「退院後の教皇の回復状況」(海外通信・バチカン支局)

退院後の4月17日にローマ市内の刑務所を訪問した教皇フランシスコ(バチカンメディア提供)
肺炎治療のためにローマ市内にあるカトリック総合病院「ジェメッリ」に入院していたローマ教皇フランシスコは、3月23日に退院し、バチカン内の自身の居所である「聖マルタの家」に帰った。「2カ月の療養期間中には、人やグループとの面会や過度の執務は避けるように」と医師から勧告されている。
バチカン報道官のマテオ・ブルーニ氏は、同記者室で数回のブリーフィングを行い、教皇の回復状況を明らかにした。「血液検査、肺のレントゲン写真などによって、少しずつではあるが回復の兆候が見受けられ、酸素供給の時間も次第に減少されるようになった」という。また、国務長官などごく少数の側近と会いながら、通常業務を遂行していることも明らかにされた。
一方、教皇は4月6日、バチカン広場で執り行われていた「病者と医療関係者の聖年」のミサの終わりに、車いすに乗って姿を見せ、いまだに息が苦しそうながらも「よい日曜日を過ごしてください。本当にありがとう」と参集していた約2万人の信徒たちに短くあいさつした。9日には、結婚20周年を祝うためにイタリアを訪問中だった英国のチャールズ3世国王夫妻とバチカンの居所で会見した。公表された写真の中で教皇は、カミラ王妃の手を握りながら国王と談笑し、酸素供給のための鼻カニューレは装着していなかった。事前には、教皇の回復状況から、無理ではないかと言われていた謁見(えっけん)だった。
これらを契機に、教皇の姿がバチカン内やローマ市内の、あちこちで見受けられるようになった。10日には、聖ペトロ大聖堂に車いすで姿を見せ、同大聖堂の教皇祭壇天蓋(てんがい)の修復状況について関係技術者たちと懇談。歴代教皇の安眠する地下墓地では、自身の尊敬する教皇ピオ10世の墓参をした。12日には、自身の生前退位の際の隠遁(いんとん)所と決め、自身の墓地をも用意した、ローマ市内の聖母マリア大聖堂(サンタ・マリア・マッジョーレ大聖堂)を訪問し、「ローマ市民救済の聖母画像」の前で祈りを捧げた。バチカン広場では13日、復活祭前の聖週間に入ることを告げる「枝の祝日」(死へ向かうためにエルサレムへ入るキリストを信徒たちがシュロの枝を振って迎えたことに由来)のミサが執り行われていたが、教皇はそのミサの終わりにも姿を見せ、「良き枝の祝日と聖週間をお迎えください」と述べた。

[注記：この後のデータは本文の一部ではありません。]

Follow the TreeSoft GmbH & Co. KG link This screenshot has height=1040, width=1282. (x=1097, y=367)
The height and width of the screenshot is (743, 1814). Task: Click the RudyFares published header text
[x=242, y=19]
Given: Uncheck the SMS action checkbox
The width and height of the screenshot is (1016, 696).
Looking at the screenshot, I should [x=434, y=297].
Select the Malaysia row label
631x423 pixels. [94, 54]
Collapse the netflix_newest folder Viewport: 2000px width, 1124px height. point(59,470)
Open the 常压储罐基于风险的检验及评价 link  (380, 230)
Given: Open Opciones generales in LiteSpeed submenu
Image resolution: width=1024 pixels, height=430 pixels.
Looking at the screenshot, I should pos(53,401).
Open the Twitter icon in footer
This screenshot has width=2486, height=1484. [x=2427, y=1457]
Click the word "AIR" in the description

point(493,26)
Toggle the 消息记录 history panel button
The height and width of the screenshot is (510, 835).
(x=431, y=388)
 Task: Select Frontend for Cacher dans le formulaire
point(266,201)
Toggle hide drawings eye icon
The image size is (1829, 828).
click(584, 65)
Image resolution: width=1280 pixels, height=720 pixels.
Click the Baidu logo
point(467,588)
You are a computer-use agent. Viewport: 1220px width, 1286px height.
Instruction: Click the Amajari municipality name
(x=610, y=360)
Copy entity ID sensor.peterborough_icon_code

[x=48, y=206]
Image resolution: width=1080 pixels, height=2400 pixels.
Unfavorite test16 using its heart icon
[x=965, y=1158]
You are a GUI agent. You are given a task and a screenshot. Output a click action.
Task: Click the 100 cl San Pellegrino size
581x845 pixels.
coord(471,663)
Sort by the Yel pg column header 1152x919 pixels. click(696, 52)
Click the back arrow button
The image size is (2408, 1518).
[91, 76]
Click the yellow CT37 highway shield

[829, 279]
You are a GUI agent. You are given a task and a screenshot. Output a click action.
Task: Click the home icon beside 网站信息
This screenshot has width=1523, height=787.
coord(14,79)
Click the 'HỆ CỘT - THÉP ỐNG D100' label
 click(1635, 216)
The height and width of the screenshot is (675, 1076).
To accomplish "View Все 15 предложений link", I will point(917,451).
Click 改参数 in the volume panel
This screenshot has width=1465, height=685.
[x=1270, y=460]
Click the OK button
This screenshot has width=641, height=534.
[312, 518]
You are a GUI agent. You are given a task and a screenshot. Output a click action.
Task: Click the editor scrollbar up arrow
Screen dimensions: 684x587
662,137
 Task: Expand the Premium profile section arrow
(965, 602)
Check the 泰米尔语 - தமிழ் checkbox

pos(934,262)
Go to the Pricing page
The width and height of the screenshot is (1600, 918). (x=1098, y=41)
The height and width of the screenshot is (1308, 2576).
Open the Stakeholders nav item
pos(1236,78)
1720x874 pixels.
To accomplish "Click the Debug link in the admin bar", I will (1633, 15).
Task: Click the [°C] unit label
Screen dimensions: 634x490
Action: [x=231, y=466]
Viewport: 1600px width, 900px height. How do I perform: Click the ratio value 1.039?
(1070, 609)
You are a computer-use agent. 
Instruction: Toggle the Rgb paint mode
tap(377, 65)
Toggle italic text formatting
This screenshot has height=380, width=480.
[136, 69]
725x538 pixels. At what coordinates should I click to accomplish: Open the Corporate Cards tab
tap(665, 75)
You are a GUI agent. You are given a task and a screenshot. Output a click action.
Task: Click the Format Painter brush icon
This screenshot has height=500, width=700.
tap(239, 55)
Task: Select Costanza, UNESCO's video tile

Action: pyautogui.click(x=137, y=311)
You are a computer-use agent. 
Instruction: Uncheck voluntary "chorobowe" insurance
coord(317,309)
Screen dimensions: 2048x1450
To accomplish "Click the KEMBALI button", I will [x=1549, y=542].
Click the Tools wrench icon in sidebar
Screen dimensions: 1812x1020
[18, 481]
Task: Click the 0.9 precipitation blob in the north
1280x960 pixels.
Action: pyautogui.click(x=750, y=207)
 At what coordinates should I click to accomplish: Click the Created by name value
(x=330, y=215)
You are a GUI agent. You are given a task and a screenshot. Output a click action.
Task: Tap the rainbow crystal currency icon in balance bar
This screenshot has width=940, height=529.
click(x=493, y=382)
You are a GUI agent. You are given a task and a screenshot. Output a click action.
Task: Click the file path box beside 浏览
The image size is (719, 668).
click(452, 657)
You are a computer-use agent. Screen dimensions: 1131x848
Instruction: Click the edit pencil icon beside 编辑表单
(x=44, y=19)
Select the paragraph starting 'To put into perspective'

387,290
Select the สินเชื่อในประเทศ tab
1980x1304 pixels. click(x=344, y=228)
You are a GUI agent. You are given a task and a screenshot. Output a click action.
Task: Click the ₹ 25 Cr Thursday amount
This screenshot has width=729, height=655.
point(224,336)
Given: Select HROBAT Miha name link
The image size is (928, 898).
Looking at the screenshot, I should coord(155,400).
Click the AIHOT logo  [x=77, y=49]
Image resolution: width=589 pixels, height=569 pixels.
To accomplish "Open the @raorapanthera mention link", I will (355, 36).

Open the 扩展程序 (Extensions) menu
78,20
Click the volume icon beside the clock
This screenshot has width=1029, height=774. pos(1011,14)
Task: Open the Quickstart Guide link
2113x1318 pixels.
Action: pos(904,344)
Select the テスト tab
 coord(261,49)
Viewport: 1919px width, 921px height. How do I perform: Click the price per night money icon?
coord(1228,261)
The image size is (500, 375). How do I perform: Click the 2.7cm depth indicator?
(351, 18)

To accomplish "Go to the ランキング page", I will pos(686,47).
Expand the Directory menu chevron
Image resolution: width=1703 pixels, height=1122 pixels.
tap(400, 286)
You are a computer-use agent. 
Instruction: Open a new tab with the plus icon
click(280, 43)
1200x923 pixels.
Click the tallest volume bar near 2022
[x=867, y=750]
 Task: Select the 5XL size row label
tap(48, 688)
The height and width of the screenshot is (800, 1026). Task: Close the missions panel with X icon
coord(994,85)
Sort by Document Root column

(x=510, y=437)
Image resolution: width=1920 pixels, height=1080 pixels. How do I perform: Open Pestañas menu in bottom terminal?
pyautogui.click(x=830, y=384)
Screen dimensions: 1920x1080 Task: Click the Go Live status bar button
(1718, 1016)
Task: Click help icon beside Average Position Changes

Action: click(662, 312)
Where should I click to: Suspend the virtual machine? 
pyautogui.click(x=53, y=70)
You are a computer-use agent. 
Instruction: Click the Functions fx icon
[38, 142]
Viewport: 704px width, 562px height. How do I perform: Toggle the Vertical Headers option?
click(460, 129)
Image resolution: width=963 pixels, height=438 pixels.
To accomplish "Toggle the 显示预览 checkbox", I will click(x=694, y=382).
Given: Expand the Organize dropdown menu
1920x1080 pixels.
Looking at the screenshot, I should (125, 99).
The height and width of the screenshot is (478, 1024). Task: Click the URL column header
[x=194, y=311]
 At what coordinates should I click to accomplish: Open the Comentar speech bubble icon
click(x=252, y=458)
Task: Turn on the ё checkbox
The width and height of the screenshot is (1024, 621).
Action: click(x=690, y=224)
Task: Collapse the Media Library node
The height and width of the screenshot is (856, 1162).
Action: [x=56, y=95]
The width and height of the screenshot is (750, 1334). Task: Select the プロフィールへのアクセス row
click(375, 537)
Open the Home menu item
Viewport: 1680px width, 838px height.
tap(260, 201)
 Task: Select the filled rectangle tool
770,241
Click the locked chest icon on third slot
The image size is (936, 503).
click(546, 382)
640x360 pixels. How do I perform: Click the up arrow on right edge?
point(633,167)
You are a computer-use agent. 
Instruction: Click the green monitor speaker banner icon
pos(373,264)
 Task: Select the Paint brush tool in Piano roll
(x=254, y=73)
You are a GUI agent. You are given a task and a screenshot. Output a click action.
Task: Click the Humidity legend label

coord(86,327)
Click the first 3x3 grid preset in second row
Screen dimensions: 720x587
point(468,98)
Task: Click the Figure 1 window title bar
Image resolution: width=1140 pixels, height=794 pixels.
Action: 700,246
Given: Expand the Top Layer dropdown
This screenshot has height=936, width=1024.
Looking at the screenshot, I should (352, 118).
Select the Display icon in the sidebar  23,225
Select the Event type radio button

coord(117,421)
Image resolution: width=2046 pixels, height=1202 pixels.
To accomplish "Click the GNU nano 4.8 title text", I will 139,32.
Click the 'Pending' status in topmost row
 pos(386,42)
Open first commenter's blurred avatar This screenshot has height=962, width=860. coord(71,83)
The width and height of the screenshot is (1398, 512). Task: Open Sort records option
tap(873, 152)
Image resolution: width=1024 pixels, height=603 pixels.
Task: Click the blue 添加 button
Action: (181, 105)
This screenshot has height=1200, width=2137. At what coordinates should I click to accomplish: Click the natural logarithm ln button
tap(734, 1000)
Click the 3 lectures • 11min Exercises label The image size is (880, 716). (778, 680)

教皇は退院の時に、医師たちから「2カ月間の療養期間中にはグループと会わないように」と勧告されていたが、16日にはバチカン内の教皇パウロ6世ホールで、彼の治療に当たった約70人のカトリック総合病院とバチカンの医療関係者と会い、お礼を述べた。教皇の回復状況が良好であることを示した一コマだった。
教皇フランシスコは、毎年の聖週間の聖木曜日にローマ市内の刑務所を訪れて「洗足式」を行い、服役者たちの足を洗ってきた。キリストが「最後の晩餐(ばんさん)」の席で他者への奉仕の重要性を教えるために、自ら弟子たちの足を洗ったことを追憶するものだ。今年は、肺炎治療後の療養期間にあるため、洗足式は実行できなかったが、17日にローマ市内の刑務所「レジナチェリ」を訪問し、約70人の服役者と会い、励ました。教皇は服役者たちに向かい、「私は毎年、キリストが聖木曜日になさったように、洗足式を刑務所で執り行うようにしている。今年はできないが、あなたたちの近くにあり、あなたたちと家族のために祈る」と述べた。教皇は、復活祭の前日(19日)にも聖ペトロ大聖堂内に姿を現し、米国からの巡礼者たちと言葉を交わした。バチカン広場での復活祭のミサ(20日)をはじめ聖週間の全ての行事の司式を、枢機卿たちが代行した。
復活祭ミサ後に聖ペトロ大聖堂の中央バルコニーで執り行われた「ローマと世界へ向けてのメッセージと祝福」では、教皇が車いすに乗って元気な姿を見せた。参集した約3万5000人の信徒たちに向かい「復活祭、おめでとうございます。メッセージを代読してもらいます」と述べ、メッセージ代読後に全世界へ向けて祝福を送った。一言一言、苦しそうに話す教皇の言語機能の回復には、まだ時間がかかりそうだ。教皇は、全世界に向けた自筆のメッセージの中で、世界各地での戦争、紛争状況に言及しながら、「軍縮なくして平和は有り得ない」と訓告した。